John Carroll is the editor of The Los Angeles Times. On May 22, he sent a memo to all of his section editors. It is an extraordinary document, and the website www.laobserved.com was the first to make it available to the public.
Carroll’s subject was liberal bias in the paper. The specific target of his concern was a biased report on a “bill in Texas that would require abortion doctors to counsel patients that they may be risking breast cancer.” Carroll ripped his paper’s coverage of that particular bill, but his broader points are much more important.
“I’m concerned about the perception – and the occasional reality – that the Times is a liberal, ‘politically correct’ newspaper,” he began. “Generally speaking, this is an inaccurate view, but occasionally we prove our critics right.”
By combining an admission with a denial, Carroll undermines his own effort, for if he cannot see the depth of the paper’s problems, how can he be counted on to rectify them? But still, it is a start, and his pledge is what matters most. The pledge came toward the close of his memo:
“The reason I’m sending this note to all section editors is that I want everyone to understand how serious I am about purging all political bias from our coverage. We may happen to live in a political atmosphere that is suffused with liberal values (and is unreflective of the nation as a whole), but we are not going to push a liberal agenda in the news pages of the Times.”
If Carroll pursues this goal, the Times would change radically and rapidly. If he were to review the coverage of the campaign of 2002, for example, and ask if California was well-served by its coverage of the unGovernor, Gray Davis, that would be a huge plus as the paper prepares to cover the effort to recall Gov. Clouseau.
Carroll’s commitment, if honored, would also require new approaches on the environmental beat and on reporting relating to Israel. The anti-Bush snideness that suffuses so much of the paper would be banned, and the op-ed page would dismiss the nutty Bob Scheer and the erratic Arianna Huffington in favor of any of the city’s young talents.
But mostly it would take simple attention to fairness. Most reporters refuse to declare an allegiance to either major political party, and most won’t even identify their general political leanings. But it is not difficult to peg folks on the spectrum of left to right. Common sense and a few serious conversations provide a sound basis for such judgments, and even if a few such judgments turn out to be false, most will be reasonable.
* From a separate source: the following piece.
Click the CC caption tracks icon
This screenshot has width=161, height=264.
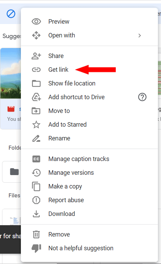point(36,159)
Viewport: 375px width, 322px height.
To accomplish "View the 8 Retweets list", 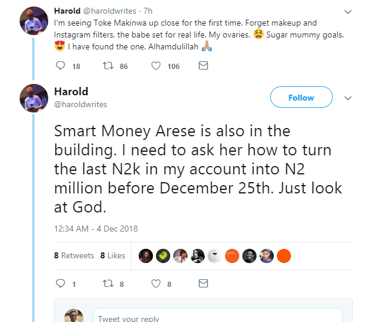I will [x=74, y=255].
If Carroll made a list of his news and editorial staff, and then made guesses as to each individual’s political leanings – very left, left, center, right, very right – he would have a tally that tilted way left of center. That is the fundamental problem. And if he really meant what he wrote, he will have to work hard to diversify his newsroom along ideological lines.
I doubt he has the resolve to undertake such thoroughgoing reform, but we will see. In the meantime, clip and save his pledge. When next you spot bias in the paper, e-mail your comments to Carroll at [email protected] and at [email protected]. Be sure to quote the pledge when you do so.